Hexaskelion began as an attempt to bring the physical impossibilities of computer generated imagery into the three dimensional realm of live performance. My research began with an series of video portrait experiments inspired by the multi-faced Roman god Janus Bifrons, the god who looked both ways (into the future and the past). As the portraits advanced, I became interested in the physical dilemma that would ensue if a being with multiple faces were to embody actual space, stuck in between the past present and future.
I went on to design a hat/mask structure that facilitates the body language and posture of the Hexaskelion. Performers use techniques from Japanese Butoh and contact improvisation to propel the movement of the entangled figure. The stylised movement is at once haunting and alien, familiar and human.

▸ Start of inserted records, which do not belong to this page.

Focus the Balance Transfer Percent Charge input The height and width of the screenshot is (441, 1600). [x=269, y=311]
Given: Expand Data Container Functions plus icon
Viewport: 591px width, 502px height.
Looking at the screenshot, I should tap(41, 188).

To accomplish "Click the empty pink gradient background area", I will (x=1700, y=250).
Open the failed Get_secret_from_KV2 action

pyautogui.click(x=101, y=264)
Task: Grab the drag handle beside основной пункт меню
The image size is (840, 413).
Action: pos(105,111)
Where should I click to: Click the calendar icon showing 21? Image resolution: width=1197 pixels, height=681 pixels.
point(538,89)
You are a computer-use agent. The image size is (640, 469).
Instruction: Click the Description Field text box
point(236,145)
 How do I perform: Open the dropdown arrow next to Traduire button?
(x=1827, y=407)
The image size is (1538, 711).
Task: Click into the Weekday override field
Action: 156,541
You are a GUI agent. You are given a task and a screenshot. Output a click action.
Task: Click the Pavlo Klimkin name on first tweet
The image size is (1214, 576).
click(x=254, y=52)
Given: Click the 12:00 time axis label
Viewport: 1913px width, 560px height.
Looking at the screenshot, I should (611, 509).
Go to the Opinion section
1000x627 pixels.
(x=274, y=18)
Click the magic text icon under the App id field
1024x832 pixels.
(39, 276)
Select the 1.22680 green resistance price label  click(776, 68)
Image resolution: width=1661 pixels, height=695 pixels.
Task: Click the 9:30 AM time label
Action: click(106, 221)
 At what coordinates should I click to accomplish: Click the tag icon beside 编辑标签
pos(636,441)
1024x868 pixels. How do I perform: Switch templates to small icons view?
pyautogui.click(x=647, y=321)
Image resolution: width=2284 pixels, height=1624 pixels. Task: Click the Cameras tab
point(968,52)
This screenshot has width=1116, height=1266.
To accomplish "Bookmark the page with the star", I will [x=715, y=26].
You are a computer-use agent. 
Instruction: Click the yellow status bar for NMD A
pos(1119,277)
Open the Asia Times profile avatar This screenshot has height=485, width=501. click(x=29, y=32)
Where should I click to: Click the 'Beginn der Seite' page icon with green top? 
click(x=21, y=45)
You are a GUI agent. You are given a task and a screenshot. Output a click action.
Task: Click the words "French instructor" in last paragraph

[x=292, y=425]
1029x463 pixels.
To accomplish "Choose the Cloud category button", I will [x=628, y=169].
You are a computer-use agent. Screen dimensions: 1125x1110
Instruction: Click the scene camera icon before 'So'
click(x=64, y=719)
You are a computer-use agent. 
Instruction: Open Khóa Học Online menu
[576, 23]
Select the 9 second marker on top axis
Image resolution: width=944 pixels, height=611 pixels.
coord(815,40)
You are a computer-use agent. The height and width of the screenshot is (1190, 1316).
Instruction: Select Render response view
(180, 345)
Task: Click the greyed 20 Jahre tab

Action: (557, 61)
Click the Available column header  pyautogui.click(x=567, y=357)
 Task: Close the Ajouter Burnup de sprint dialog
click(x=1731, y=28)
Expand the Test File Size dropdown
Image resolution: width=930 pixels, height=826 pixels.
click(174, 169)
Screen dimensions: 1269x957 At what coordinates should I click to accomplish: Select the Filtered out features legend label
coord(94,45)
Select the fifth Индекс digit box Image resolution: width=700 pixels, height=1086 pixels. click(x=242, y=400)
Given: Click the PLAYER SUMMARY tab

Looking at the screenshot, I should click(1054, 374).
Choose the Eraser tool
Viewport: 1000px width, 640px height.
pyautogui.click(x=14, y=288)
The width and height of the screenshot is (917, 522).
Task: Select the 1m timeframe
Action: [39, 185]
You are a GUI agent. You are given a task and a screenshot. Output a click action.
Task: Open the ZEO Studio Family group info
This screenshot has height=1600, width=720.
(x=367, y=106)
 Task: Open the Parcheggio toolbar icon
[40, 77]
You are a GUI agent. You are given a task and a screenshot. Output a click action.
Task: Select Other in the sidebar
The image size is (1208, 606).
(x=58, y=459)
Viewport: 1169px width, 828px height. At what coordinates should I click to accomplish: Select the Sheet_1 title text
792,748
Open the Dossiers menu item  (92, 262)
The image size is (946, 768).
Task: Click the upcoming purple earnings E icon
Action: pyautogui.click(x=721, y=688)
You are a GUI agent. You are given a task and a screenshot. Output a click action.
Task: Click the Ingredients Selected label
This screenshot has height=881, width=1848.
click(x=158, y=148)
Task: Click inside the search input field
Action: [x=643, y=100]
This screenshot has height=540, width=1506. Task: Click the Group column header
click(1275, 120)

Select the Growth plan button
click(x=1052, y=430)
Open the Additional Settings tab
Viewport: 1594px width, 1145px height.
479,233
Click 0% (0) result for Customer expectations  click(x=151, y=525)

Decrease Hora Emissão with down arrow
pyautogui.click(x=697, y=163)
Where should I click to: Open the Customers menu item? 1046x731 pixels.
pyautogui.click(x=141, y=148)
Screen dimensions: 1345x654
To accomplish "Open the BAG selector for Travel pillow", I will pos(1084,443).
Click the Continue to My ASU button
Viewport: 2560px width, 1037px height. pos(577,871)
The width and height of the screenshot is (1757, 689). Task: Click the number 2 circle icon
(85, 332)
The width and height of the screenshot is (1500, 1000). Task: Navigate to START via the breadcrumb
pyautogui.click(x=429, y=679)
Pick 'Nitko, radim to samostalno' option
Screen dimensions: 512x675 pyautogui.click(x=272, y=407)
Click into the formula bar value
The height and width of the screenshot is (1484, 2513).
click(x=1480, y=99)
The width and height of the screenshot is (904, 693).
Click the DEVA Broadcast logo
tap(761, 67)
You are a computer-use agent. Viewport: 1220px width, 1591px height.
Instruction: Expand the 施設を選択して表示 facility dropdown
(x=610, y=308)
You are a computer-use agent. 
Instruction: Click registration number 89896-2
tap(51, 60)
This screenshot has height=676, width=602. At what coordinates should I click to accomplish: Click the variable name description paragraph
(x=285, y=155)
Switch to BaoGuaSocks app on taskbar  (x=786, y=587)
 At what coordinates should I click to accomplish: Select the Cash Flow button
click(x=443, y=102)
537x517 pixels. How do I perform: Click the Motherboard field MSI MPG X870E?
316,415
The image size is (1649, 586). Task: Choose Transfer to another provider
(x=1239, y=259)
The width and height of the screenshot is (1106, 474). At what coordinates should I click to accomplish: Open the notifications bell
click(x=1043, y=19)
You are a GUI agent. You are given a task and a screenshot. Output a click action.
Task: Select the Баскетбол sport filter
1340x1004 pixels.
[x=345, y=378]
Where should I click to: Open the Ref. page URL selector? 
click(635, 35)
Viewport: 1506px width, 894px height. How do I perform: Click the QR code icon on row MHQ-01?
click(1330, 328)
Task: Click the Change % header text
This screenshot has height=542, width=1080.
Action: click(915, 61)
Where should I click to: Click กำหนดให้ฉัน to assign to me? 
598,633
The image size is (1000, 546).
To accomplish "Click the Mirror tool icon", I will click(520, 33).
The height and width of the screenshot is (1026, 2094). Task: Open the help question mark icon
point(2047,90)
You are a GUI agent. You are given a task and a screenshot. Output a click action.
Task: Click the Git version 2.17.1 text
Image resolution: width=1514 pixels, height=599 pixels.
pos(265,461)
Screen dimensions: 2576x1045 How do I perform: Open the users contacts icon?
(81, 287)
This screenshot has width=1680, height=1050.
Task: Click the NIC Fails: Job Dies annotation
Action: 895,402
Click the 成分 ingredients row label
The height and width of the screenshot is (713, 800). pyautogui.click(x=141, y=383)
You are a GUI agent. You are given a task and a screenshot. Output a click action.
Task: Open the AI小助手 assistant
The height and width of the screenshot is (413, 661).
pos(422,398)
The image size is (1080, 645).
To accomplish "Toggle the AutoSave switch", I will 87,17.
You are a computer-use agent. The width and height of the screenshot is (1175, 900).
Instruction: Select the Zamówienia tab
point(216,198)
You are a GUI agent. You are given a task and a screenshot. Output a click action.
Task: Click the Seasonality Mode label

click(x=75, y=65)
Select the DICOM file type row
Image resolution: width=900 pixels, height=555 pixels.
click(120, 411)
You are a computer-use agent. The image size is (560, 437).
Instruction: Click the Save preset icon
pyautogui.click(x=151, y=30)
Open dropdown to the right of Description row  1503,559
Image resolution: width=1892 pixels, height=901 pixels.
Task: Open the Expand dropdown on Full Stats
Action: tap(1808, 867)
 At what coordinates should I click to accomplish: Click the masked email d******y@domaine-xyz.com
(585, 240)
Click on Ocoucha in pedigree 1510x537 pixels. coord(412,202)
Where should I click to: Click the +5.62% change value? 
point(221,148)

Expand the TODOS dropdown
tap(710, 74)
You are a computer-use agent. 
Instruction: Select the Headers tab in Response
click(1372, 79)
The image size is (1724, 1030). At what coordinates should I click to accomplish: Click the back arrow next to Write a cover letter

Post-humanism is term used in science fiction, futurology, art, and philosophy to describe a state in which intelligent technology and evolutionary processes have become so intertwined that humanity transcends aspects of the human condition.
Multi-bodied figures have been depicted in mythology since ancient times to and contemporary technology allows us to bring creatures like this to life of screen. My goal is to bring this seemingly impossible entity to stage.
Hexaskelion has and will continue to go through many stages of experimentation. As the movement develops, so will the design, imagery and narrative. Above are images created throughout the process. Everyday people participated by wearing that hat and testing their ability to move around and navigate space. These tests resulted in many re-designs and discoveries.